Questions Flashcards
What does one do with over applied or under applied overhead t the end of the period?
It is either closed out to cost of goods sold or allocated between accounts.
Closing out OverApplied overhead ______ COGS
Decreases. Since it is an overage in the applied account it would mean that the over cost would be lower now.
Closing out UnderApplied overhead ______ COGS
Increases. There was not enough funding applied to the account thus increasing the over cost.
What are the three differences between JOB ORDER COSTING and PROCESS COSTING
- Job order costing applies to unique production where process costing is used in the continuos flow of units.
- Material, labor and overhead Costs are accumulated to departments in Process Costing, not job cost sheets as in JOC
- process costing systems compute unit costs by department.
How are expenses handled for a service company?
All expenses of service companies are period costs because these companies do not have inventory.
What are the three types of inventory on a manufacturing company’s balance sheet?
RAW materials inventory, WIP inventory, Finished Goods Inventory
How does cost of goods sold differ for merchandising versus manufacturing companies?
The cost of goods sold for merchandising companies includes all costs of acquiring the merchandise; the cost of goods sold for manufacturing companies includes the three costs of manufacturing: direct materials, direct labor, and overhead.

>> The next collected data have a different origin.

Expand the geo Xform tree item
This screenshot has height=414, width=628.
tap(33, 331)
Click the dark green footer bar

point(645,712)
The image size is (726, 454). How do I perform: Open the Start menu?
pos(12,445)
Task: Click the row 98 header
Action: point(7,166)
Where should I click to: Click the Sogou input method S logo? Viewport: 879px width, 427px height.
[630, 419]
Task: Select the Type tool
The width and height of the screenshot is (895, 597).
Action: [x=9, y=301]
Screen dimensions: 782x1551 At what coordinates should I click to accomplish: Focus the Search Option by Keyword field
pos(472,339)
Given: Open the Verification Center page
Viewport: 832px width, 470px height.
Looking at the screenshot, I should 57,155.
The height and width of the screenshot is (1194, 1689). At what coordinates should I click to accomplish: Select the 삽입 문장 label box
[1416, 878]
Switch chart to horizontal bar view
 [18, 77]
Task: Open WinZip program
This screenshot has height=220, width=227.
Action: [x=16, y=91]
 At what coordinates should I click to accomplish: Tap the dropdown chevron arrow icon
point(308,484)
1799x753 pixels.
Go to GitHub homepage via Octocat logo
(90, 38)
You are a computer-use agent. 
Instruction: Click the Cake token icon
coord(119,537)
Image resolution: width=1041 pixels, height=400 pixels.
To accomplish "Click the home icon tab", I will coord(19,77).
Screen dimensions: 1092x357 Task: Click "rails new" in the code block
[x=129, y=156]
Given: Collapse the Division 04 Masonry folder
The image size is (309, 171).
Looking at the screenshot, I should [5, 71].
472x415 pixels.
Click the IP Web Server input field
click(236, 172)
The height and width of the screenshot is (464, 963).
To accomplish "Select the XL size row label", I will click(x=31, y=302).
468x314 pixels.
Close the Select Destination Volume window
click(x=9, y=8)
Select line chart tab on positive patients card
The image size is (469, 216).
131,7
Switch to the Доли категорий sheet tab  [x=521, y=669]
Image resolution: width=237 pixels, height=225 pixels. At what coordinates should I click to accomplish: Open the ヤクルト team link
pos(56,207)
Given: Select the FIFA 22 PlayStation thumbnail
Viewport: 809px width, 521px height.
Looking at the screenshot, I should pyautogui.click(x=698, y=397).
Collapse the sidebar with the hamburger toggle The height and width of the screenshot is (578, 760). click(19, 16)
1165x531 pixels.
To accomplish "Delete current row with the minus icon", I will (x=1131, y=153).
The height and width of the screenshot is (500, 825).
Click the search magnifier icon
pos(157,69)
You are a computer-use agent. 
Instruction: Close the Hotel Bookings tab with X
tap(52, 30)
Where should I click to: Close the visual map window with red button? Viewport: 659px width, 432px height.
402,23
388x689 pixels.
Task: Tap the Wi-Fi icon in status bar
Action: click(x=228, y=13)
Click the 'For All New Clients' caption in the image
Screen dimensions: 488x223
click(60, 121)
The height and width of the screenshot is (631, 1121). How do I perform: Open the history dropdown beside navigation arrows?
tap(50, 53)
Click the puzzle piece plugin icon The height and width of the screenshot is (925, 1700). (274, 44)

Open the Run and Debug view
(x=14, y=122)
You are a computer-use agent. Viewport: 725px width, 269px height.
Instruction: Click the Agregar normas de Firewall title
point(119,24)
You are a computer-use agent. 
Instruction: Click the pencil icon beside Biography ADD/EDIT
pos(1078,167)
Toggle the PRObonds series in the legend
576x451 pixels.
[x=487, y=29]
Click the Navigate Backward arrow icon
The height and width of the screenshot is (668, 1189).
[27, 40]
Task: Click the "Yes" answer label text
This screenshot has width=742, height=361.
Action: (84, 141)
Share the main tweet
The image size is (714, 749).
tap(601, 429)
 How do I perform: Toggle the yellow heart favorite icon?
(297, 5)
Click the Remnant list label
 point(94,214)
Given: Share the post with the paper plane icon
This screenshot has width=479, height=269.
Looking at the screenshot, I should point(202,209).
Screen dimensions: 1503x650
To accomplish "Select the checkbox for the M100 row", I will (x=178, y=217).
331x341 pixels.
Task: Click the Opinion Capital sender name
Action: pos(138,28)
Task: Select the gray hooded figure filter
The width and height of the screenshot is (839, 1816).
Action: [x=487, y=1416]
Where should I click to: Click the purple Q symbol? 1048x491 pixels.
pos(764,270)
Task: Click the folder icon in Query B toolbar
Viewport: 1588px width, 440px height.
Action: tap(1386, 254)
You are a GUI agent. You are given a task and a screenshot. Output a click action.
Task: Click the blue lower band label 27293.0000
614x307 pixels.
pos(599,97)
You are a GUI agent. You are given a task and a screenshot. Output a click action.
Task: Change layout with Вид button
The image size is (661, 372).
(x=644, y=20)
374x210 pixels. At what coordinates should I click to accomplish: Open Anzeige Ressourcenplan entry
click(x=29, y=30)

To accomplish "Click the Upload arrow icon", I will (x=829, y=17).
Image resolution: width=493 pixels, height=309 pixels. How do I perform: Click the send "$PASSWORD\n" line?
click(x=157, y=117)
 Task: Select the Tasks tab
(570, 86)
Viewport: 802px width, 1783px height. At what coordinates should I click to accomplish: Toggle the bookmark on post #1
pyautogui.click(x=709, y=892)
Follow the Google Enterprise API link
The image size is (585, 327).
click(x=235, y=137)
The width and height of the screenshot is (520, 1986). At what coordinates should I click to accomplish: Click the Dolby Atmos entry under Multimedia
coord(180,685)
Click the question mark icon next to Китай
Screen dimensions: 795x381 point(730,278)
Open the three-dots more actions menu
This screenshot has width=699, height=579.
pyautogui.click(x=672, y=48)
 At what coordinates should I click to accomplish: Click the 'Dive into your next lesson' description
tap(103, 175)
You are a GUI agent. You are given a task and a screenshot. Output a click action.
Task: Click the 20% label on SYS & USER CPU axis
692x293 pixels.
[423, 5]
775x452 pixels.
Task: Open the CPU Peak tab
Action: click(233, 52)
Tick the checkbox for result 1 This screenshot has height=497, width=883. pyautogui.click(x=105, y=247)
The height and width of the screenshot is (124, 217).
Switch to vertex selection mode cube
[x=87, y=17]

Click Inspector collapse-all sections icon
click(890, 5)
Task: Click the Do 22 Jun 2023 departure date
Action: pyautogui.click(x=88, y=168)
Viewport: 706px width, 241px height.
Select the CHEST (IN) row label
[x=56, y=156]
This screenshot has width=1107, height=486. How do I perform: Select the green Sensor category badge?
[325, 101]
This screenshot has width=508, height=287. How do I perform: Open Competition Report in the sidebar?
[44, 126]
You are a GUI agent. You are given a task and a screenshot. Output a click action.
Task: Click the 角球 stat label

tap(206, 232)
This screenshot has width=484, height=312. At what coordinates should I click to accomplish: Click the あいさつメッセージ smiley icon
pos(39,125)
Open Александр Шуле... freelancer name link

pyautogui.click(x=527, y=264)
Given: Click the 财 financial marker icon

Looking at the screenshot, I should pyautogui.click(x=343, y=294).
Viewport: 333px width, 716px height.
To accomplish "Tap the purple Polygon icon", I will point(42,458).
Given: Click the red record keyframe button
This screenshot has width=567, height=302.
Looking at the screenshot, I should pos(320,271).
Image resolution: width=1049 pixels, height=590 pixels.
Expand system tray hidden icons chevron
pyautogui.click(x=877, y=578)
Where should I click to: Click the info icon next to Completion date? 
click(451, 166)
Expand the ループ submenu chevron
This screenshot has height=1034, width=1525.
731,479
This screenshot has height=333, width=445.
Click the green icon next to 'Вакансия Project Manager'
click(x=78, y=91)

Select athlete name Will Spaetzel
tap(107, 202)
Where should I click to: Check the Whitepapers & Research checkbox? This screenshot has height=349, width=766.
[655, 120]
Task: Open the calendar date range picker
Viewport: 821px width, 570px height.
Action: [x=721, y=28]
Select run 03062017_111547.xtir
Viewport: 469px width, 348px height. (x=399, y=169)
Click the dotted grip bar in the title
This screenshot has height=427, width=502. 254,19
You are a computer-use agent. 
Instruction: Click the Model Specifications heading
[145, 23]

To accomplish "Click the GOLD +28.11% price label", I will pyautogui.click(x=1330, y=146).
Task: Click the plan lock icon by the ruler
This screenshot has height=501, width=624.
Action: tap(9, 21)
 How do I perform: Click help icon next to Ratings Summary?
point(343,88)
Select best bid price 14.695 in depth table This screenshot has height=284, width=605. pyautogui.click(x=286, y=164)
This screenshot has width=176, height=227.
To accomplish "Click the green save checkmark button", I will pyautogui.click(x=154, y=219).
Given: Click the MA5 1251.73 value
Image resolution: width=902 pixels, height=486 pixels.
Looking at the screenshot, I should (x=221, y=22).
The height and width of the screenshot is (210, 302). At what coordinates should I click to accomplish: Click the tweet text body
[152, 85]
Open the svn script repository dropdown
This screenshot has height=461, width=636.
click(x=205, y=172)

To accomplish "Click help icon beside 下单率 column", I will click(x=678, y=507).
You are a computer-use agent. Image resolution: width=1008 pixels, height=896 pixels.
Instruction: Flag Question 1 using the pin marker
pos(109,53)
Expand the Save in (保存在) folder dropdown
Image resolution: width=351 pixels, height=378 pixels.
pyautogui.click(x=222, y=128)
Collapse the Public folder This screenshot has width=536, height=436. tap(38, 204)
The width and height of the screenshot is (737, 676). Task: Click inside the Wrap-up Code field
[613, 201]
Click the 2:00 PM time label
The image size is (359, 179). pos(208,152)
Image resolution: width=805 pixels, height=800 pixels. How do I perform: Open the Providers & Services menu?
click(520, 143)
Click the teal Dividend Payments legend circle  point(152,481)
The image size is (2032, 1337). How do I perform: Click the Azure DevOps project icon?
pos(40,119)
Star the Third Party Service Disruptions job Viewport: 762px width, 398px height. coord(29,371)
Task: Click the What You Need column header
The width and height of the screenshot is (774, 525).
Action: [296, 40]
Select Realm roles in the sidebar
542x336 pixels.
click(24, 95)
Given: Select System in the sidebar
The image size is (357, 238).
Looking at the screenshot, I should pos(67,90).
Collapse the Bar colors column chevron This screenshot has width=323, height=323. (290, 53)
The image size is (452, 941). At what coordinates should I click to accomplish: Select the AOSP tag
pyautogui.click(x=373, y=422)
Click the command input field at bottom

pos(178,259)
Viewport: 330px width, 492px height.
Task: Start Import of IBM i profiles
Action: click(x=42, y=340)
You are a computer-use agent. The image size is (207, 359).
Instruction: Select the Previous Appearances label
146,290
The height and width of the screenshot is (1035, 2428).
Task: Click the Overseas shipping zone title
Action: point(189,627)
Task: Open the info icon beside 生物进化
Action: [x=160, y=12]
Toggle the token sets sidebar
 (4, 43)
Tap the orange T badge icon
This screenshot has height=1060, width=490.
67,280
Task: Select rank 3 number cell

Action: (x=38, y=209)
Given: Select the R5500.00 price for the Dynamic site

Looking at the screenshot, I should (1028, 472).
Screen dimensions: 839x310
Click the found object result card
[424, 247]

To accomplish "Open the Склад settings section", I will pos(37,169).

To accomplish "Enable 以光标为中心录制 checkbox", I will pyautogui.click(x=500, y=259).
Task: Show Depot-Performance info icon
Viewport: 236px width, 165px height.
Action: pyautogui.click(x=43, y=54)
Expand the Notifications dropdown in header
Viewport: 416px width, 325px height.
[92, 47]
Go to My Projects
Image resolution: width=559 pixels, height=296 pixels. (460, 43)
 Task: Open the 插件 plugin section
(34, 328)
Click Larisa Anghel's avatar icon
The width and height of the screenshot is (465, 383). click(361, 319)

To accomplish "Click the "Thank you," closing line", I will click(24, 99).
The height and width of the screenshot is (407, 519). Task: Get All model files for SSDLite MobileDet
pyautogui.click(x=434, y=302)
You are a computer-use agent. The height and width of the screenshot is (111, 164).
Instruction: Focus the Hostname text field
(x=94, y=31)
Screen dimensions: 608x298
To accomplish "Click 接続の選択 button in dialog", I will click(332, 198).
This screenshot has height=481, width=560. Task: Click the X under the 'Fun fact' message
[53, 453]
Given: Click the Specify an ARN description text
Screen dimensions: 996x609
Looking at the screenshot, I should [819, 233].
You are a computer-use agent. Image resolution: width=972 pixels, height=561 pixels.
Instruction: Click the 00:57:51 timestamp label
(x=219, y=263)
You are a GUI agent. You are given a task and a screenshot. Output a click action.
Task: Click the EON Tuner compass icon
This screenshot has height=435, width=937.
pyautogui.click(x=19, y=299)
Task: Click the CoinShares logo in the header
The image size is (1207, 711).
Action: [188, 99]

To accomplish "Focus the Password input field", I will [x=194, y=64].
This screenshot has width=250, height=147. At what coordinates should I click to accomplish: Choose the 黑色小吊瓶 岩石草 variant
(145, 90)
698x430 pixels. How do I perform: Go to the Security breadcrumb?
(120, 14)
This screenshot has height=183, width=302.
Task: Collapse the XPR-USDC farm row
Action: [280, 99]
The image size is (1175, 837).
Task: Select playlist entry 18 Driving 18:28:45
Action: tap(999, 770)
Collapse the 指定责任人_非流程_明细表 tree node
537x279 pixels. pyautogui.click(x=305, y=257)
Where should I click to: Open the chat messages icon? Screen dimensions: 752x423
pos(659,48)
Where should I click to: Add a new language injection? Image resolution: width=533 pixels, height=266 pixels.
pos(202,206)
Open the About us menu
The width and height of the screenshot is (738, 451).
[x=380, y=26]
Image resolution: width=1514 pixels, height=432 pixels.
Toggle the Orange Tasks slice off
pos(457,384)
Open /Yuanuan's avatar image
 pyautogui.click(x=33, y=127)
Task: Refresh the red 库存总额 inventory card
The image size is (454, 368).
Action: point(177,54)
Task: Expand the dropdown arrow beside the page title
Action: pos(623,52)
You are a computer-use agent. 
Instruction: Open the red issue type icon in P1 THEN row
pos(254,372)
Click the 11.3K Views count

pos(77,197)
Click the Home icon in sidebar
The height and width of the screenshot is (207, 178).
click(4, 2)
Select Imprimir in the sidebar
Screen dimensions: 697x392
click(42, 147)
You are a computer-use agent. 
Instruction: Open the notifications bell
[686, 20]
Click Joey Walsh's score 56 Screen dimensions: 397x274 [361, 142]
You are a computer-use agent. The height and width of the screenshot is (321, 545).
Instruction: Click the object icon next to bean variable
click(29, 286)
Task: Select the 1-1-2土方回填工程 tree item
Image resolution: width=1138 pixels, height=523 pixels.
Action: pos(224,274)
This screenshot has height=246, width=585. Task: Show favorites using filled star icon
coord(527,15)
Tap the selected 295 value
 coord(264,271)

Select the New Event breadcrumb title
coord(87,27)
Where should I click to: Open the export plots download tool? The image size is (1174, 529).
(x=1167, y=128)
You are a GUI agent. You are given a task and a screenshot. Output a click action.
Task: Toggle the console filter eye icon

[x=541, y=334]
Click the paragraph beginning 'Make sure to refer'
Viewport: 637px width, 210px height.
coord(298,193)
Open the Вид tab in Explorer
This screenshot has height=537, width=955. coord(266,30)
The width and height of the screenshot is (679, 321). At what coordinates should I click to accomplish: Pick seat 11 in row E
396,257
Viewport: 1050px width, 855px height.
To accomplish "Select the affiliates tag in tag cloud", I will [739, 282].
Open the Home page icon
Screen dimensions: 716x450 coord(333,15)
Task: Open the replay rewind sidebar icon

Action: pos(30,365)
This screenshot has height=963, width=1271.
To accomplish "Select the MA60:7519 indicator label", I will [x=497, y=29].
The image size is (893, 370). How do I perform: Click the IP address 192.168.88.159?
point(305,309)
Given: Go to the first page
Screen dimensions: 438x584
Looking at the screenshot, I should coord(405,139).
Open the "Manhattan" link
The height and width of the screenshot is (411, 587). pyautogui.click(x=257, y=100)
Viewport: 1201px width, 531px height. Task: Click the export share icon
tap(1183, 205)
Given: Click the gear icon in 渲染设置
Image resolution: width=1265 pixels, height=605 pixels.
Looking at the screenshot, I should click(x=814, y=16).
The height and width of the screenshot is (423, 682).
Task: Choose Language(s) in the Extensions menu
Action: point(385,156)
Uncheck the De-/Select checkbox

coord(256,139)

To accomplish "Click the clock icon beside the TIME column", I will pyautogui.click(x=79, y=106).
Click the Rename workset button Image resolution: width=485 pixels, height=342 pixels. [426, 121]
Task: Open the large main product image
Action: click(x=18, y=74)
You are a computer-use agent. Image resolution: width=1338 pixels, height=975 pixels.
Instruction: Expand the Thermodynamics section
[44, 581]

A manufacturing statement (a) computes cost of goods manufactured for the period, (b) computes cost of goods sold for the period, or (c) reports operating expenses incurred for the period.
(a) computes cost of goods manufactured for the period
Are companies required to report a manufacturing statement?
No; companies rarely report a manufacturing statement.
How are both beginning and ending goods in process inventories reported on a manufacturing statement?
Beginning goods in process inventory is added to total manufacturing costs to yield total goods in process. Ending goods in process inventory is subtracted from total goods in process to yield cost of goods manufactured for the period.